A small rural town. A wide river runs through the woods nearby. Dirt roads lead in to its paved streets. A town square surrounds a small park. The shops fronting the empty streets are decorated for fall/Thanksgiving.

Do something like this:

A rural town. The streets are empty. The shops decorated for Thanksgiving.

If the river, roads, square, etc. are all important to introduce right now, and absolutely can’t wait til later, then do this:

A rural town. The streets are empty.
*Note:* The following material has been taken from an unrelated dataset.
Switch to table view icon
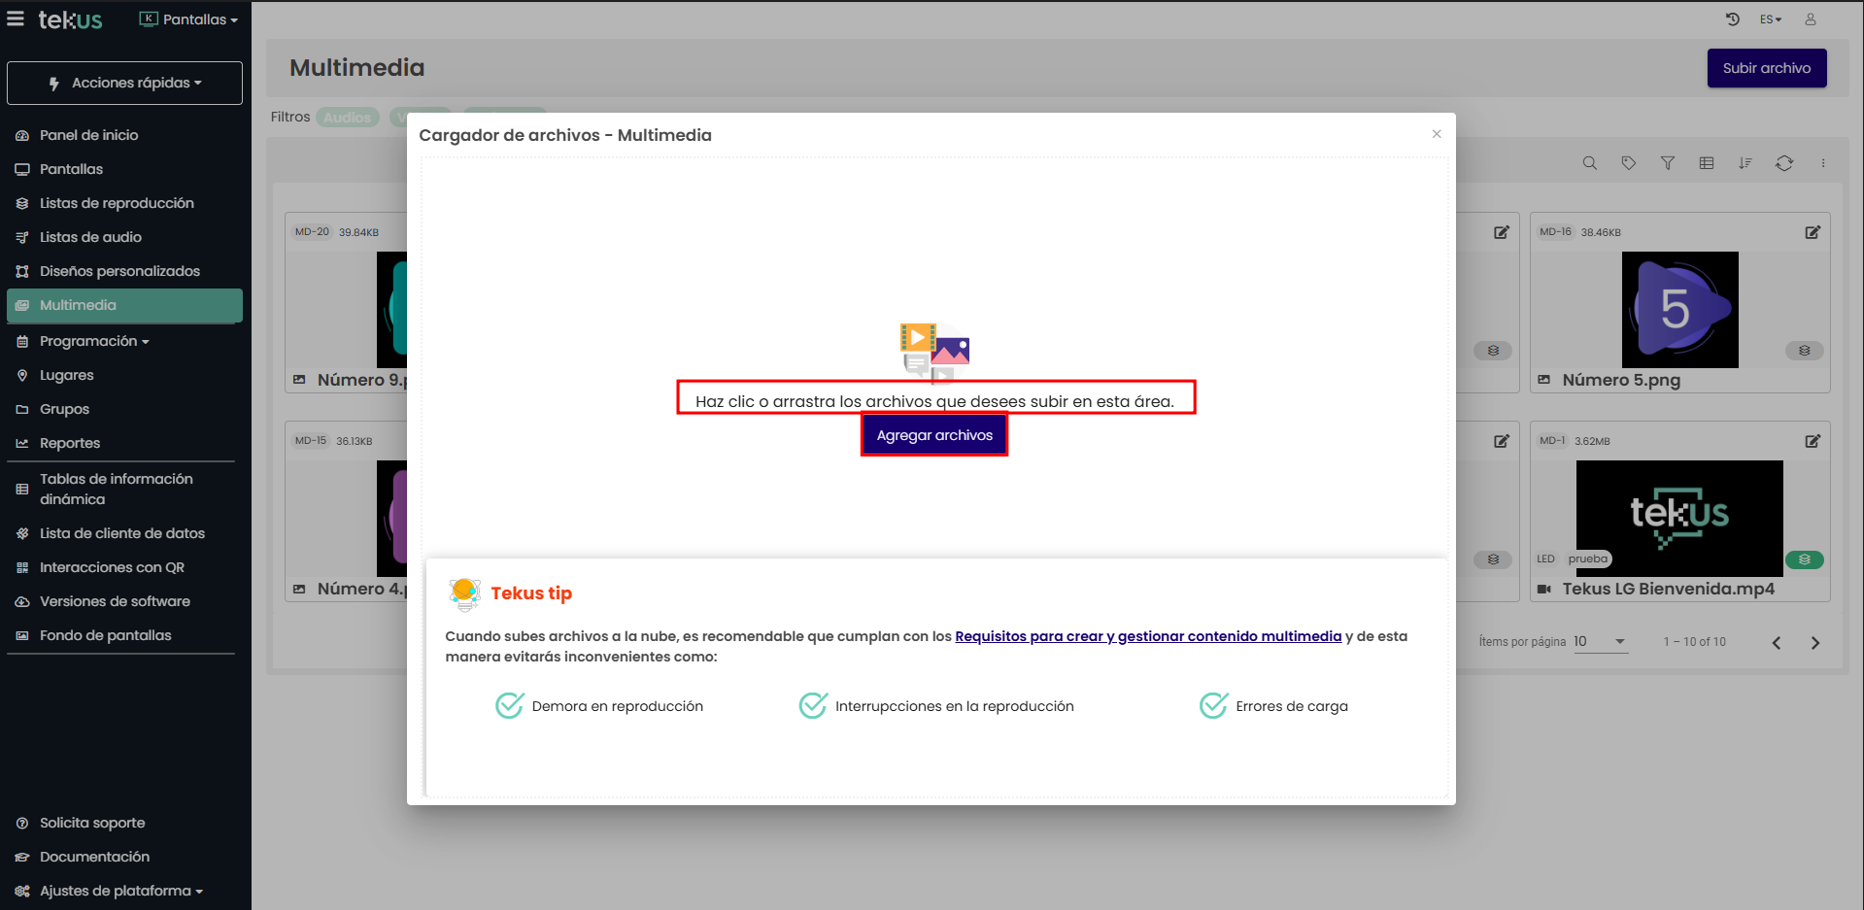Viewport: 1864px width, 910px height. (1706, 163)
The shops decorated for Thanksgiving.

SERIES OF SHOTS: 

– A lazy river nearby.

– Dirt roads turn into paved streets.

– Town square with a park.

But I suspect those are all there right there in paragraph one for atmosphere/setting, and can probably wait to be weaved in.

A church congregation singing can be heard in the street.

CONGREGATION

(O.S.)

(singing)

“All things bright and beautiful, all creatures great and small.”
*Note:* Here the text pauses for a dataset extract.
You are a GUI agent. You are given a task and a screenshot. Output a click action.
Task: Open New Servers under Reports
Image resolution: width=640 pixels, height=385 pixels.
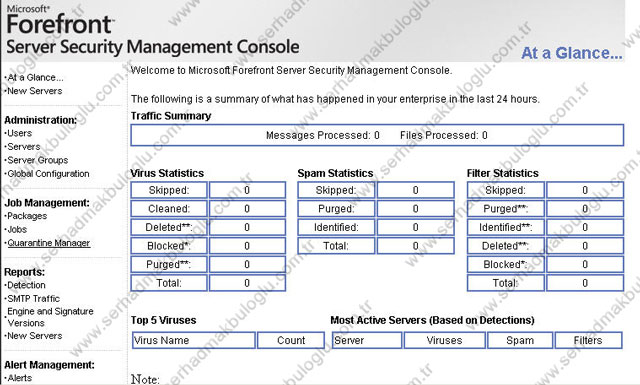point(35,336)
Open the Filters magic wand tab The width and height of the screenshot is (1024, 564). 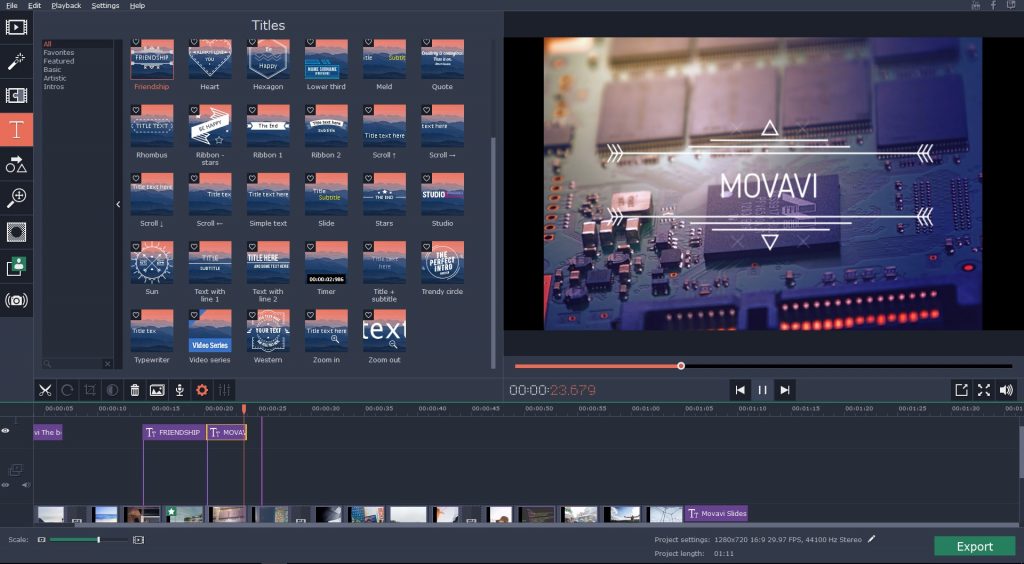coord(16,61)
Could be replaced with simply:

CONGREGATION

(O.S.)

“All things bright and beautiful, all creatures great and small...”

“Church” is redundant, “(singing)” is redundant, “can be heard” is redundant.

Nitpick yourself like I’m nitpicking you and your script will automatically get leaner and more readable without even addressing any character, plot, conflict, dialogue, etc. issues.

By page 10, I’m a bit confused as to what’s going on. Lots of prose-style text to wade through. You can really pare that stuff down and still be descriptive.

Character introductions are too wordy.  Action descriptions are too wordy.

These got in the way of me understanding what was going down, and will probably get in the way for most readers.

As a result, my first impression by page 10 is lush.  I’m in love with the setting and time period, but know very little about the characters or why I should care about them.

If you’re going to take the time to include “African American” in character descriptions, be fair and add “white” to the white characters.

By page 10, I’m not feeling what’s at stake yet. We’ve got an angry, corrupt lawman and some thugs, and a white newly-minted Mayor in church with his family, a little kid who accidentally sees the lawman’s corruption, and his dad who fled the scene.

All great elements…  but give me something to worry about by page 10, that makes me have to turn the page to 11.  Or a question that I as a reader feel needs answering, even if it’s just a mild itch of curiosity I need scratched.

Get under our skin by page 10.  Right now, this is all external.  These characters are all extras/background players, compared to the rich, vibrant setting you’ve set up so well.